Goals

Checklist

  • Use the submit command: /u/cs126/bin/submit 9 readme toy.c option.toy. Do not use different file names. Do not use 5a instead of 9, as this will submit your files into the Assignment 5 directory. (We don't have access to the source code for the submit program, so this is the easiest "hack.")

  • Review Lectures 4, 5, and 6.

  • readme
  • name, precept number
  • description of problems encountered
  • high level description of code
  • include the output of your TOY program, including the initial and final "core dump" (print out a running count of the number times that your option is in the money after each of the 255 simulations)
  • indicate any help (if any) you received

  • executing
  • compile toy.c with lcc and type a.out < option.toy (you may obtain errors with the cc compiler since // is used for commenting)

  • toy.c
  • first, make sure you understand the TOY simulator in C
  • once you understand the C code, the "upgrade" should be easy

  • option.toy
  • It's possible to write the whole TOY program in 16 instructions (not including the LFBSR code provided).
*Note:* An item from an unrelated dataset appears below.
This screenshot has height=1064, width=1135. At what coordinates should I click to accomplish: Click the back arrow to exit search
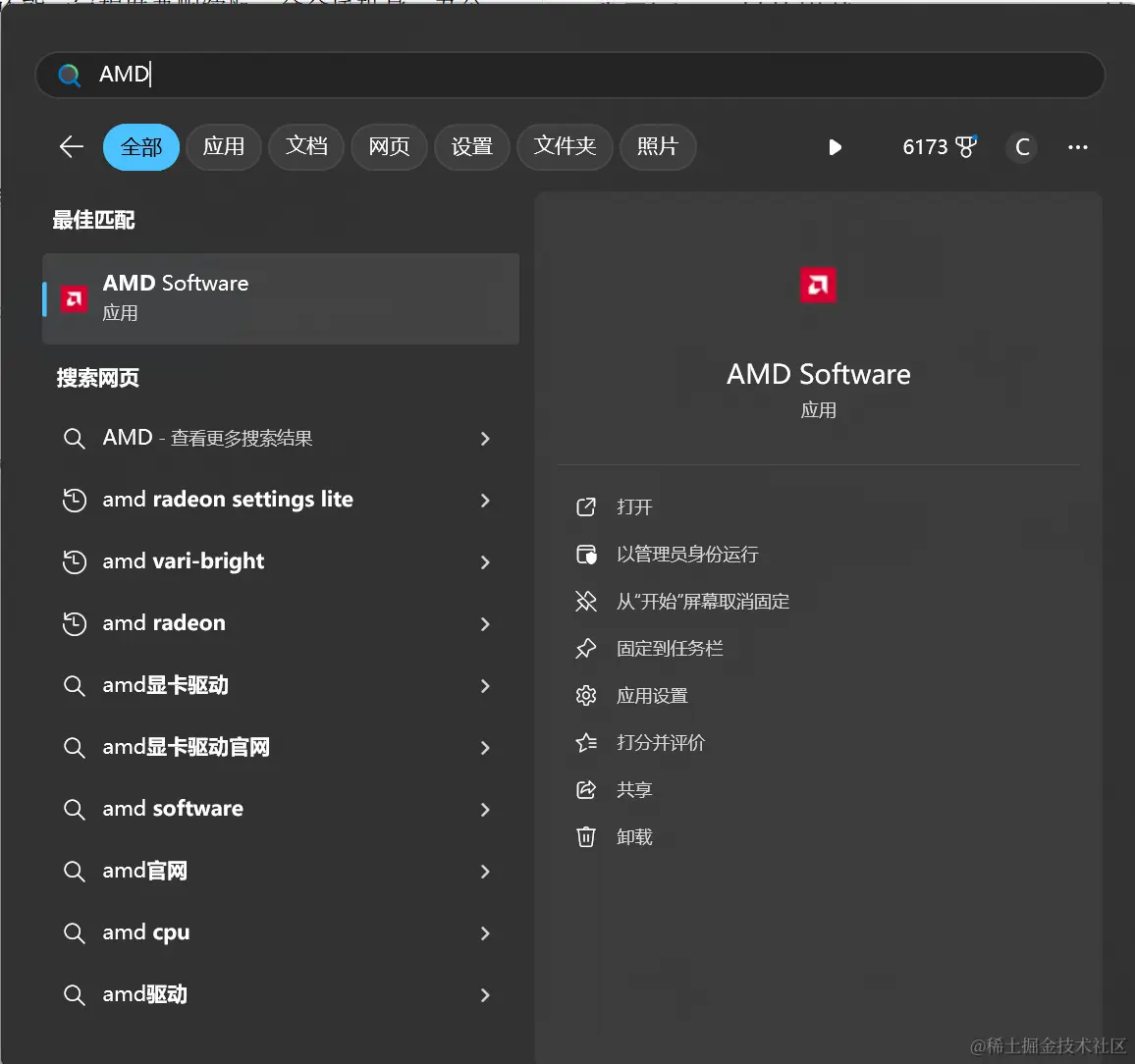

Keep in mind that you only have 8 registers (variables) to work with, so these are a scarce resource. (In the old days, programmers only had 4!) So, you will need to carefully plan out your program.
  • You will want to remove the print statement that displays each random bit - this will ultimately produce 30 * 255 lines of output, which aren't very useful.
  • Start from the bits.toy program that prints out 30 pseudo-random bits. The TOY "for-loop" is created by setting R6 to 30 (actually 1E in hex) and using opcode 7 (jump and count) to decrement R6. Pay careful attention to the mechanics of a "for-loop" since you will have to write one later.
  • Now, add code to perform 1 simulation. Store the current stock price of $50 in register R4. For each of the 30 pseudo-random bits, increment the stock price by $1 if the bit is 1; decrement it by 1 if the bit is 0. There is no if-else construct in TOY; you can obtain the same effect using opcode 6 (jump if positive).
  • Use register R5 to count the number of experiments in which the option is in the money. If after 30 iterations, the stock price is $56 or more, increment R5 by 1. Here, it will be especially convenient to use the updated opcode 3 (compare and increment).
  • Once everything else is working, write an outer loop to run through this experiment 255 times. Use register R7 to countdown from 255 to 0. Be sure to do this in hex!
  • Using the LFBSR to generate pseudo-random bits, the option will be in the money 49 of 255 times. This provides a good approximation to the true mathematical answer of 194129627/1073741824 or roughly 18%. Part of the inaccuracy is due to performing only 255 trials; the rest could be fixed by a better pseudo-random number generator.

  • TOY debugging hints
  • Comment your TOY code. Update your comments if you modify your code.
  • The pc is initially set to 10.
  • Remember that all values, "line numbers", and arithmetic are in hex. This is by far the most common error.
  • 8 registers is not many, so you may need to reuse a register for multiple purposes. All registers are global variables, so be careful.
  • check the initial "core dump" to be sure that the TOY simulator read in your program as expected (this should fix common errors like having two or more instructions with the same line number, or forgetting the colon after the memory address)
  • Watch out for jump statements - if you insert a new line of code between existsing lines, the location that you want to jump to may change. A common mistake is to update only the "comments", not the actual instructions. Also, after updating the line numbers, check that there are no inadvertent "gaps" in line numbering.
  • Be careful to use consecutive "line numbers" - if you don't specify the initial contents of some memory address, it is set to 0000 which means halt. A useful work-a-round is to insert "dummy" instructions to act as placeholders. A good choice is D000 which does absolutely nothing.
  • Use opcode 4 to print out the value of a particular register.
  • Add extra dump() and dumpreg() commands in your TOY simulator to print out the contents of the pc, memory, and registers, as necessary. Remove these before submitting toy.c.